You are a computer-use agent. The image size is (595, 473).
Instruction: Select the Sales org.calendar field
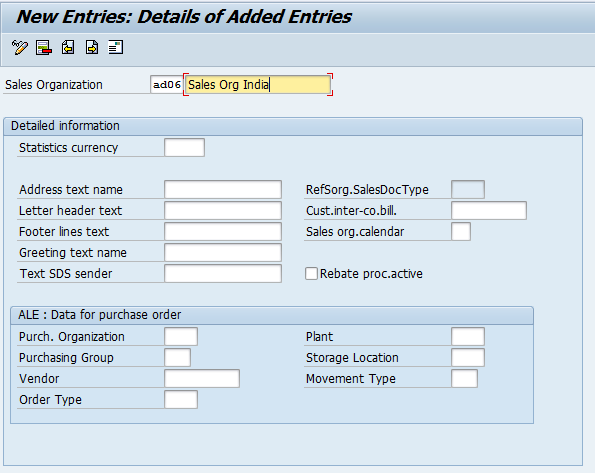point(461,232)
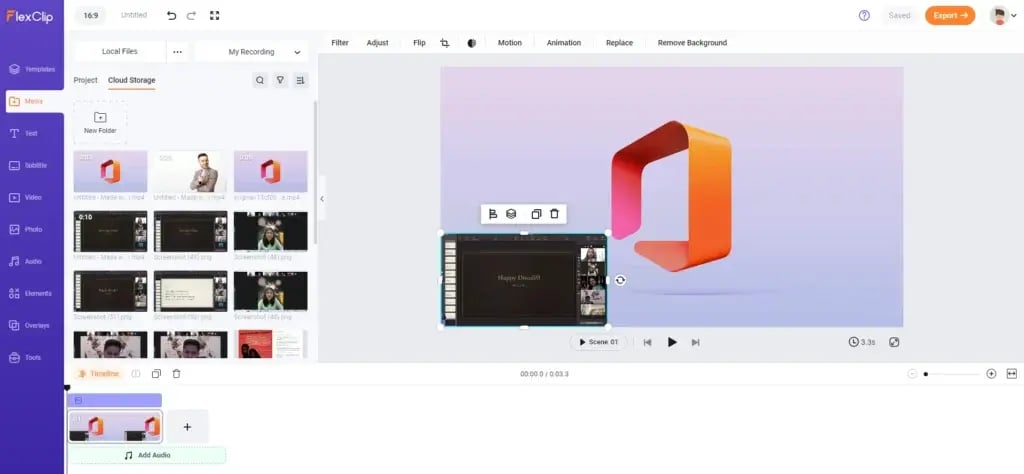Open the media filter funnel icon
1024x474 pixels.
[280, 80]
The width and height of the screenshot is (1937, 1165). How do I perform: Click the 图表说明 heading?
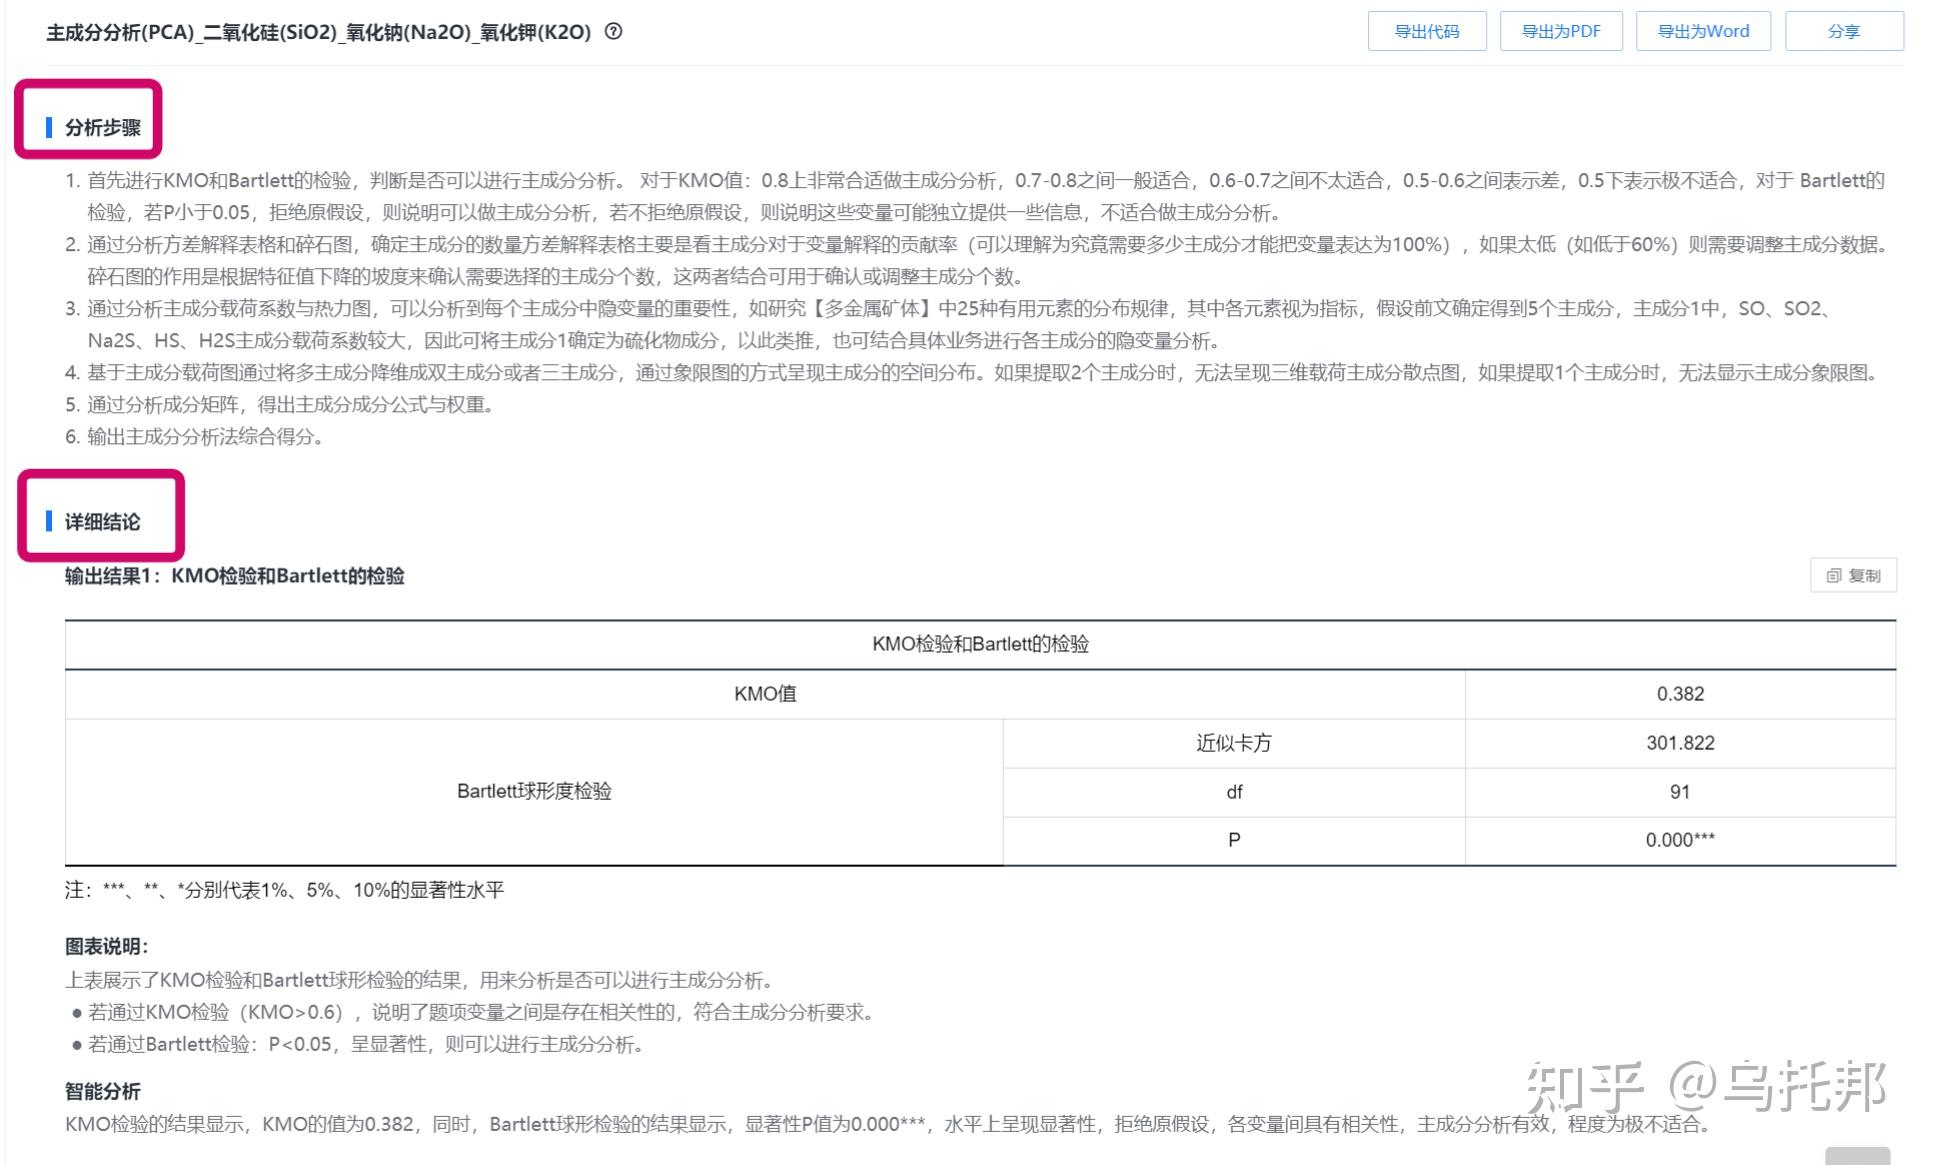106,946
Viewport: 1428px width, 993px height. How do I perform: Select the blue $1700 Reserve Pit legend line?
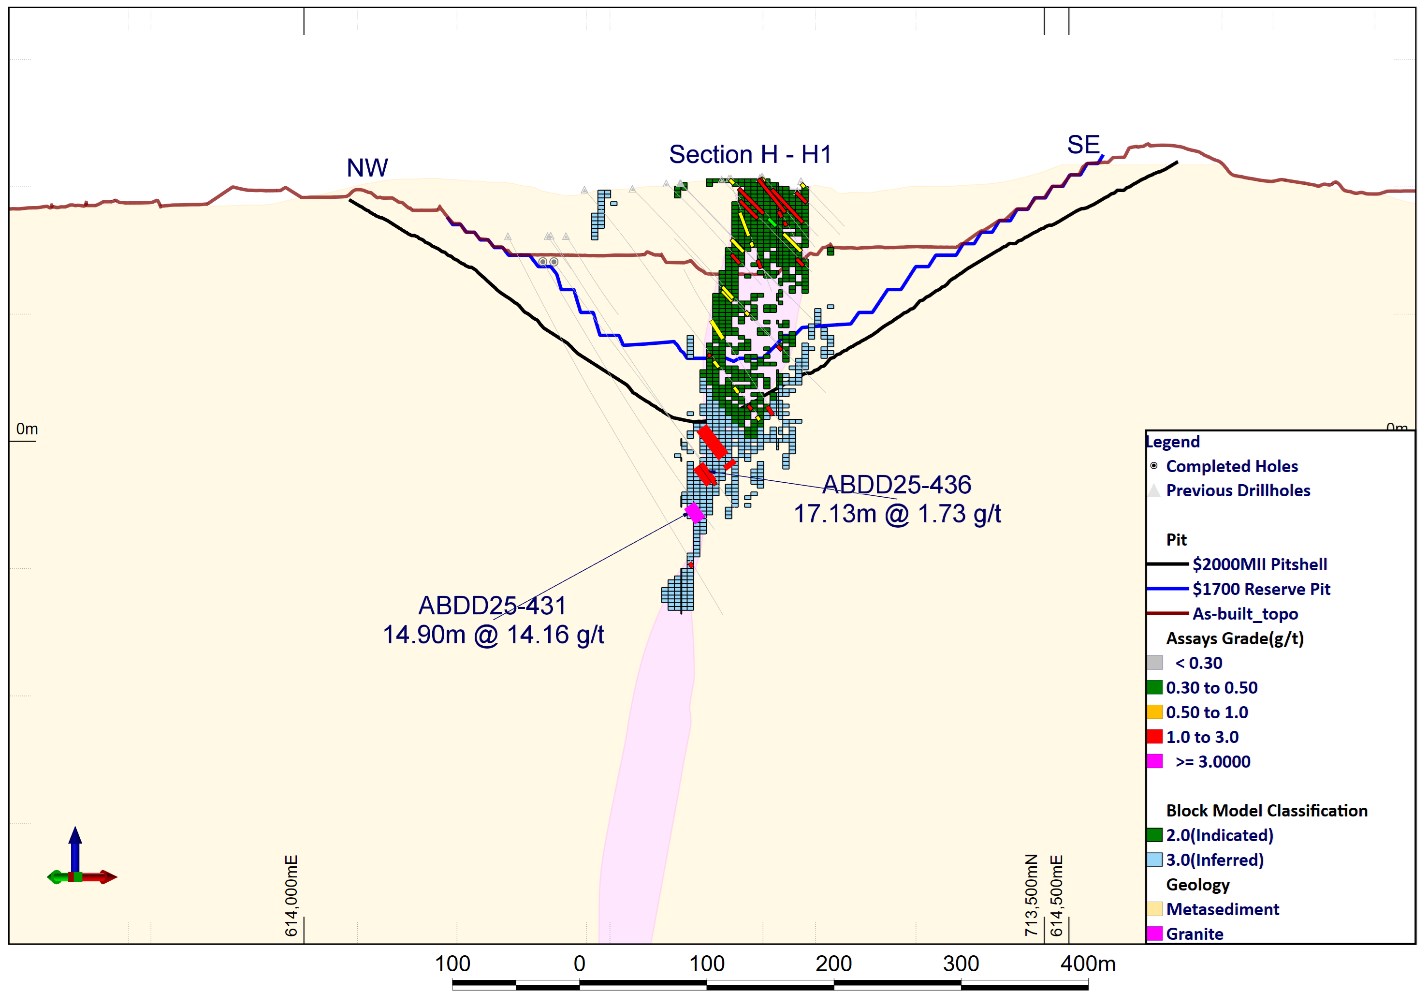pos(1167,589)
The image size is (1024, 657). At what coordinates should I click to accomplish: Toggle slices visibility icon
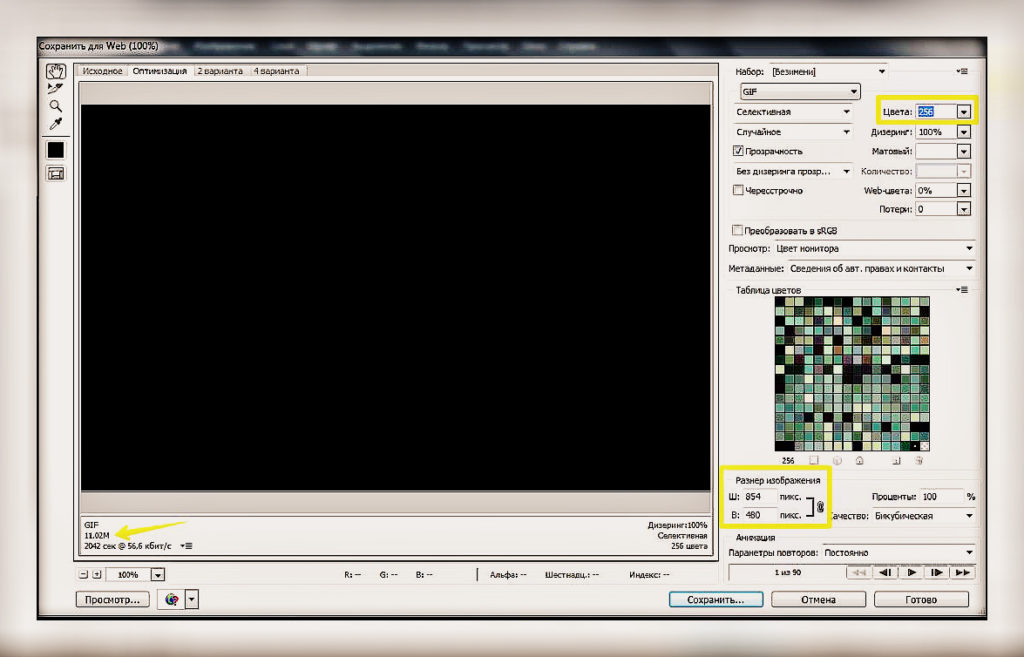point(56,173)
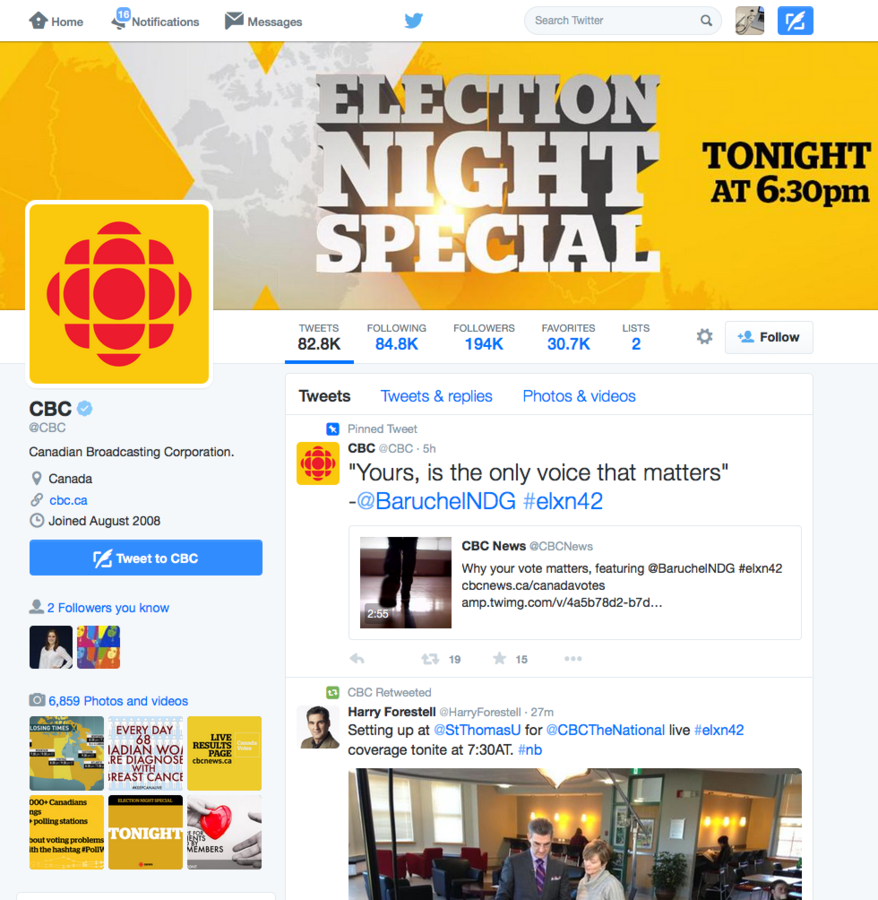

## Written problem:
Render every line of the entries above as a JSON list of strings, one string per line, skipping blank lines. Leave the pictures out.

## Solution for this exercise:
[
  "You are a computer-use agent. The image size is (595, 473).",
  "Instruction: Select the Sales org.calendar field",
  "point(461,232)",
  "Open the media filter funnel icon",
  "1024x474 pixels.",
  "[280, 80]",
  "The width and height of the screenshot is (1937, 1165). How do I perform: Click the 图表说明 heading?",
  "106,946",
  "Viewport: 1428px width, 993px height. How do I perform: Select the blue $1700 Reserve Pit legend line?",
  "pos(1167,589)",
  "The image size is (1024, 657). At what coordinates should I click to accomplish: Toggle slices visibility icon",
  "point(56,173)"
]